* _取り組む課題_:
資料のうち、「Where should I click to: Click the large」を含む行から書き始め、「Looking at the screenshot, I should (x=846, y=243).」を含む行まで書いたら止めて、その範囲の行だけを一字一句変えずに書き写せ。両端の行も含める。

* _与えられた資料_:
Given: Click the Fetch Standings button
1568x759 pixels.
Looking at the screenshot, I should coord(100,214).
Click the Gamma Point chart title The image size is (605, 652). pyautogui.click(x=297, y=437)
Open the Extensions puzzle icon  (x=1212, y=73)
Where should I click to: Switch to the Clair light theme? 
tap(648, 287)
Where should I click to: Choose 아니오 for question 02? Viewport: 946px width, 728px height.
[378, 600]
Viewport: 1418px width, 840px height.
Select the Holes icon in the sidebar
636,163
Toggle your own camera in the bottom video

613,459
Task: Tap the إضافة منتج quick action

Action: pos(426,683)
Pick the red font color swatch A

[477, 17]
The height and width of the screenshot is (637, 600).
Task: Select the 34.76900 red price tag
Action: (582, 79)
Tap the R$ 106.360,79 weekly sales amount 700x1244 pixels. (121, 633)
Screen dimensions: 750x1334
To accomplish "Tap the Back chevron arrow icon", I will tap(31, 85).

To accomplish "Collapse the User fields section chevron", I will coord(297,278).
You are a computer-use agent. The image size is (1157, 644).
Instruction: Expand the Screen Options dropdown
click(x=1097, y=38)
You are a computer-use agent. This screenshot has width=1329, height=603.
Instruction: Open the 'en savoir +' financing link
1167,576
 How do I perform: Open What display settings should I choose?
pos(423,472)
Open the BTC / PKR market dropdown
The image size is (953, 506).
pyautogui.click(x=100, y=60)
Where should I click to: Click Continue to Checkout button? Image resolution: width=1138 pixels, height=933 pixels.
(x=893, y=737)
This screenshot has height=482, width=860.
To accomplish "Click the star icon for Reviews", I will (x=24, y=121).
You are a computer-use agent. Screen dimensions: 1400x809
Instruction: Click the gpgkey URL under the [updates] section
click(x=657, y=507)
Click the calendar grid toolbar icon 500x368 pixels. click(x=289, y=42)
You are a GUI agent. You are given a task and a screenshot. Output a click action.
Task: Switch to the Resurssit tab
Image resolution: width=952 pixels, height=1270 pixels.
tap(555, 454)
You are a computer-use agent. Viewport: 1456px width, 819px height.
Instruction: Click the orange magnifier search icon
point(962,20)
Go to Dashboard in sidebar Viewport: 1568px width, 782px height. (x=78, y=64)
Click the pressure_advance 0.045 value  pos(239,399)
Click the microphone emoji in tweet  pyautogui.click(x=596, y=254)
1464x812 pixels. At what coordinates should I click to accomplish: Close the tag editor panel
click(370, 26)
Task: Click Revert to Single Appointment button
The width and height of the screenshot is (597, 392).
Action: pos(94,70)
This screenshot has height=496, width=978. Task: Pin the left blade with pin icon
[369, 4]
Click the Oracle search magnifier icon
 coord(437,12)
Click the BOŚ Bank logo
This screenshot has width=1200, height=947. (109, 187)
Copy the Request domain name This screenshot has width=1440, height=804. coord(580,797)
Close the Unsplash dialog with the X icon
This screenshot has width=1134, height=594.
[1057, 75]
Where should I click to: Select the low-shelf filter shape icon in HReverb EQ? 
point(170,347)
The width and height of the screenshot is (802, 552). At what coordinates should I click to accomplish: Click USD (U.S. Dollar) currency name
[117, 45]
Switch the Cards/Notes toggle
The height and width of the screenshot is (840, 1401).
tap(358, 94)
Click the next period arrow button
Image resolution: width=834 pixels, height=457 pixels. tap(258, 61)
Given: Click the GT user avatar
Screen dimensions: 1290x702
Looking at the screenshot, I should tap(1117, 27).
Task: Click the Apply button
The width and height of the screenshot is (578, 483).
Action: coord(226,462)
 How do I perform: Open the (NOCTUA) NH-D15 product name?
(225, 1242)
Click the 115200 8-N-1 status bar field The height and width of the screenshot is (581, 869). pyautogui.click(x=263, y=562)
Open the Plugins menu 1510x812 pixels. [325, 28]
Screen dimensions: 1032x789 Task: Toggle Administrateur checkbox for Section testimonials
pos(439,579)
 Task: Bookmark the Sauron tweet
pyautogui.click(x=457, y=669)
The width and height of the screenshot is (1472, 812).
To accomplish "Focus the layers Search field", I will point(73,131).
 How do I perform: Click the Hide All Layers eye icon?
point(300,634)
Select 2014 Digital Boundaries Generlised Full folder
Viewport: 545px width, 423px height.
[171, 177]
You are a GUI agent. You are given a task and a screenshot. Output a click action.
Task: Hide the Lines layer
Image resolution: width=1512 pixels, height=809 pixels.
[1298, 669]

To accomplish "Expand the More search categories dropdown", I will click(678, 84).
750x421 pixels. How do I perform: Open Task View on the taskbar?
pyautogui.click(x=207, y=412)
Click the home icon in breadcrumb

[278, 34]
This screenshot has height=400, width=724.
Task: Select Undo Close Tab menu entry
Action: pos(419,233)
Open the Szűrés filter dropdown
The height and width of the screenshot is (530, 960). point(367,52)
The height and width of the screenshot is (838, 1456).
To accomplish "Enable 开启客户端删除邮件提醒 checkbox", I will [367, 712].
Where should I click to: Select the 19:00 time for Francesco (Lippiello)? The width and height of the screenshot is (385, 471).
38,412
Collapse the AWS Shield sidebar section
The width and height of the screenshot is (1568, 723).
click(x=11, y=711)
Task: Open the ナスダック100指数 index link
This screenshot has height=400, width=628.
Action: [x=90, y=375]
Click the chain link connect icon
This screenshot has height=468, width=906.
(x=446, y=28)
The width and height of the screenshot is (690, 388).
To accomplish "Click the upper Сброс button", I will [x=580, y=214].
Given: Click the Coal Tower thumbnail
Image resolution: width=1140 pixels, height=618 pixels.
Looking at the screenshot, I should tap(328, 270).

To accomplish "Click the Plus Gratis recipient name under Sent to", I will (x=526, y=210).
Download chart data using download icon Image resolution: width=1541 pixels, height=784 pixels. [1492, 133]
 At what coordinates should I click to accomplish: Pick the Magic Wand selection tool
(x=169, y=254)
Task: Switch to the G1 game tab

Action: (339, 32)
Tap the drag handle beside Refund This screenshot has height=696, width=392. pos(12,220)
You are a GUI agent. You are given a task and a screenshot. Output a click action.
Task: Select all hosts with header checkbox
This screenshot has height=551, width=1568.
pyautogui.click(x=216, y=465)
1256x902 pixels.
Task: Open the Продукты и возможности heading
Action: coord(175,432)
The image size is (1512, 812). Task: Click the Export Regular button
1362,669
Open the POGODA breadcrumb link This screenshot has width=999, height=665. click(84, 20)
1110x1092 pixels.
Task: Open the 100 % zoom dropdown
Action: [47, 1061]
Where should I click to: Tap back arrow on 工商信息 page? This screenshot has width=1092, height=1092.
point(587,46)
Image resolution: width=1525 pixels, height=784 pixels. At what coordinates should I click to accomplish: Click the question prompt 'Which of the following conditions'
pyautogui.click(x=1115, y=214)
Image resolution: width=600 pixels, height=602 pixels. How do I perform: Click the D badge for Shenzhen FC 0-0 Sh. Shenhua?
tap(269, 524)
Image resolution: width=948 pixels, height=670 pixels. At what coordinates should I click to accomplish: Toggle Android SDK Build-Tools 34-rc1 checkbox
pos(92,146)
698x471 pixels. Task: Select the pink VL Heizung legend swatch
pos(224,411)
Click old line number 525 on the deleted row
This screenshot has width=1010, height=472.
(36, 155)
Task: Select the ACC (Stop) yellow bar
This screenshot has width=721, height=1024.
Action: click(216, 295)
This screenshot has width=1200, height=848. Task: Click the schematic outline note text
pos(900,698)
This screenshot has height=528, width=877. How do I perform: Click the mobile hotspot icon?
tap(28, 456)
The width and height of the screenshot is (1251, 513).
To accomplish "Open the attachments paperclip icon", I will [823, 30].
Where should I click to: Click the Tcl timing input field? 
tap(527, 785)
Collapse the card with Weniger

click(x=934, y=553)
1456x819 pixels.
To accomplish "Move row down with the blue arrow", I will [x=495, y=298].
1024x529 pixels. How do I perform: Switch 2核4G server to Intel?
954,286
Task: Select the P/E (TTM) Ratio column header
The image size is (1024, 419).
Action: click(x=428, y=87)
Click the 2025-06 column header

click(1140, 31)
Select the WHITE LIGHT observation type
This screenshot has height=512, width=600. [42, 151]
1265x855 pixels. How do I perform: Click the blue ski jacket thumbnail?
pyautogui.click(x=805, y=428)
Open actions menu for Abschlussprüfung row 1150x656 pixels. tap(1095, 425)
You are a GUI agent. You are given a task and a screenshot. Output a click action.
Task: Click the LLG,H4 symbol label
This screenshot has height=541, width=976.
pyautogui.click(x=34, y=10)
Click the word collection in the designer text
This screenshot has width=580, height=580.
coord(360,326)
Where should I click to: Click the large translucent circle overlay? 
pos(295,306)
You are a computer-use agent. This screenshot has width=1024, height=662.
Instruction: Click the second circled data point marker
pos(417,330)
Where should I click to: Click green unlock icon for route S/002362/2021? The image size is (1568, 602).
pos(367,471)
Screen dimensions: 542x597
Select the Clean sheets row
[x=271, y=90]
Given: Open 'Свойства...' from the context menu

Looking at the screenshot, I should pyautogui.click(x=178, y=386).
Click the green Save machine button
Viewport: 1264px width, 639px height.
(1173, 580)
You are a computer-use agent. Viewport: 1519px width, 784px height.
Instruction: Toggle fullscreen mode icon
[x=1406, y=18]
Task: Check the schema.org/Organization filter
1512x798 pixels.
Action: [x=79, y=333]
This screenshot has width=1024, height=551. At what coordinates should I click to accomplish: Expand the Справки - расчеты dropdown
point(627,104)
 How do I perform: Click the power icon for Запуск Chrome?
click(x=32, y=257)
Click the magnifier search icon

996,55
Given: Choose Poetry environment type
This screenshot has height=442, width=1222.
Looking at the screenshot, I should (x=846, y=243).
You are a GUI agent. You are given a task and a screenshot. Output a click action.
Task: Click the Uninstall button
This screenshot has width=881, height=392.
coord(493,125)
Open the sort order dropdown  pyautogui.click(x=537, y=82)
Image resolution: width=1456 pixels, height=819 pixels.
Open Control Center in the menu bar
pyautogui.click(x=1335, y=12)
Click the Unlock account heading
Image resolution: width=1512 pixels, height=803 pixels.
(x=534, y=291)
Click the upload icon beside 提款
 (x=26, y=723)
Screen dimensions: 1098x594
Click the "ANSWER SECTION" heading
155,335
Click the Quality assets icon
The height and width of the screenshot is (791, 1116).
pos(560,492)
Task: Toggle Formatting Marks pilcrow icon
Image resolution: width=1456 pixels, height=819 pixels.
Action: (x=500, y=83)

* _完成した解答_:
Where should I click to: Click the large translucent circle overlay? 
pos(295,306)
You are a computer-use agent. This screenshot has width=1024, height=662.
Instruction: Click the second circled data point marker
pos(417,330)
Where should I click to: Click green unlock icon for route S/002362/2021? The image size is (1568, 602).
pos(367,471)
Screen dimensions: 542x597
Select the Clean sheets row
[x=271, y=90]
Given: Open 'Свойства...' from the context menu

Looking at the screenshot, I should pyautogui.click(x=178, y=386).
Click the green Save machine button
Viewport: 1264px width, 639px height.
(1173, 580)
You are a computer-use agent. Viewport: 1519px width, 784px height.
Instruction: Toggle fullscreen mode icon
[x=1406, y=18]
Task: Check the schema.org/Organization filter
1512x798 pixels.
Action: [x=79, y=333]
This screenshot has width=1024, height=551. At what coordinates should I click to accomplish: Expand the Справки - расчеты dropdown
point(627,104)
 How do I perform: Click the power icon for Запуск Chrome?
click(x=32, y=257)
Click the magnifier search icon

996,55
Given: Choose Poetry environment type
This screenshot has height=442, width=1222.
Looking at the screenshot, I should (x=846, y=243).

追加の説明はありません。